- French: La moitié gauche du frigo
- Directed by: Philippe Falardeau
- Written by: Philippe Falardeau
- Produced by: Luc Déry; Joseph Hillel; Josée Roberge;
- Starring: Paul Ahmarani; Stéphane Demers; Geneviève Néron; Jules Philippe; Alexandrine Agostini; Marie-Andrée Corneille;
- Cinematography: Josée Deshaies
- Edited by: Sophie Leblond
- Release date: 2000 (Canada);
- Running time: 90 minutes
- Country: Canada
- Language: French

= The Left-Hand Side of the Fridge =

The Left-Hand Side of the Fridge (La Moitié gauche du frigo) was the first full-length feature film by Canadian film director Philippe Falardeau, released in 2000.

==Synopsis==
Shot in mockumentary style, the film stars Paul Ahmarani as Christophe and Stéphane Demers as Stéphane, two roommates sharing an apartment in Montreal.
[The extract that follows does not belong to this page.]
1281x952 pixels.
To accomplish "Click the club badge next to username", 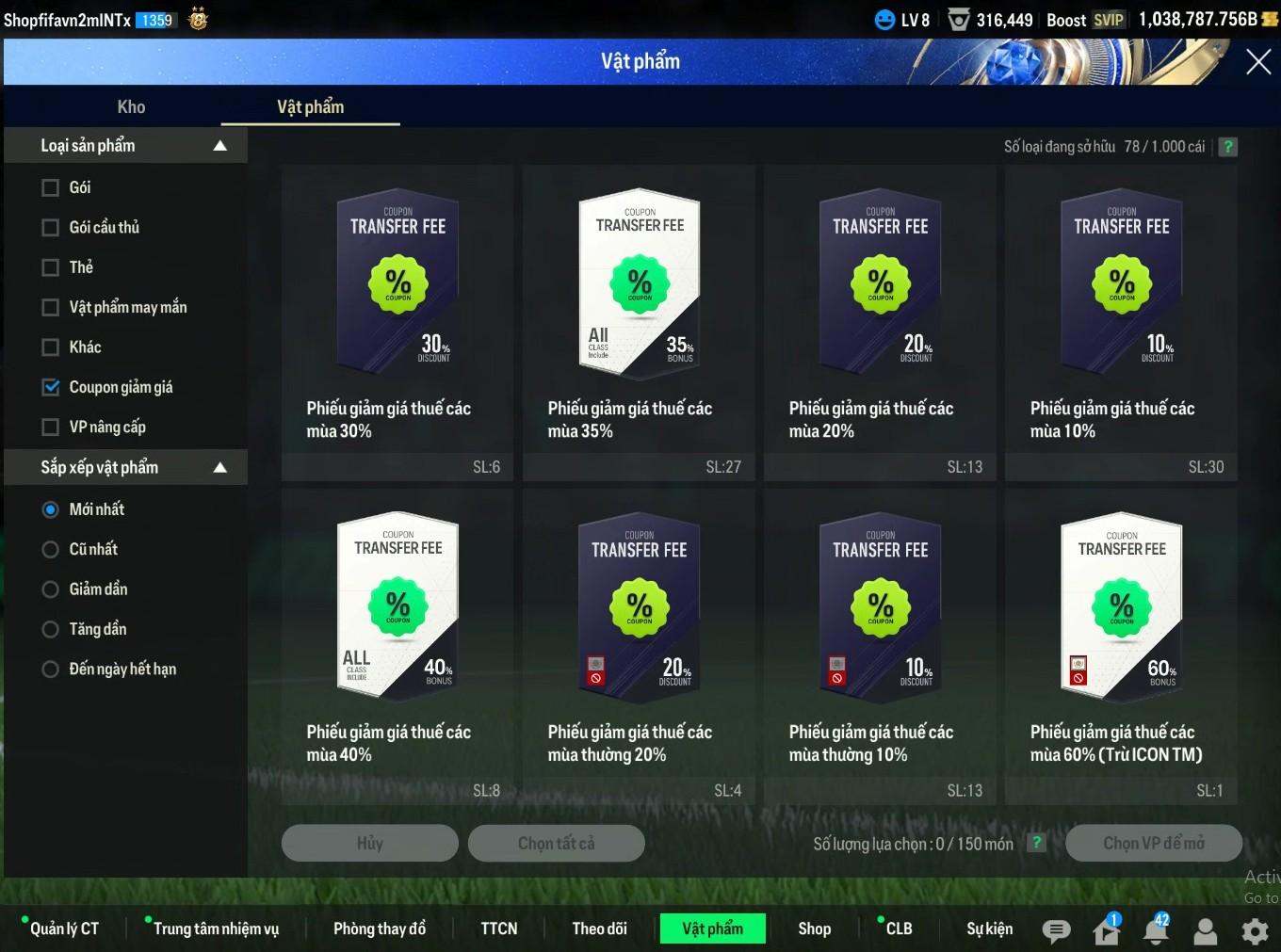I will [x=198, y=19].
Christophe is an unemployed engineer, while Stéphane is a documentary filmmaker who begins filming Christophe's search for work. Christophe increasingly becomes disillusioned with the corporate world and fed up with the relentlessly intrusive nature of Stéphane and his omnipresent camera. Eventually he flees to Vancouver.

==Awards==
The film won the award for Best Canadian First Feature Film at the 2000 Toronto International Film Festival, as well as the Claude Jutra Award for the best Canadian film by a first-time director at the 21st Genie Awards.

Ahmarani won the Jutra Award for Best Actor at the 3rd Jutra Awards in 2001. Falardeau was also nominated for Best Director and Best Screenplay, and Sophie Leblond was nominated for Best Editing.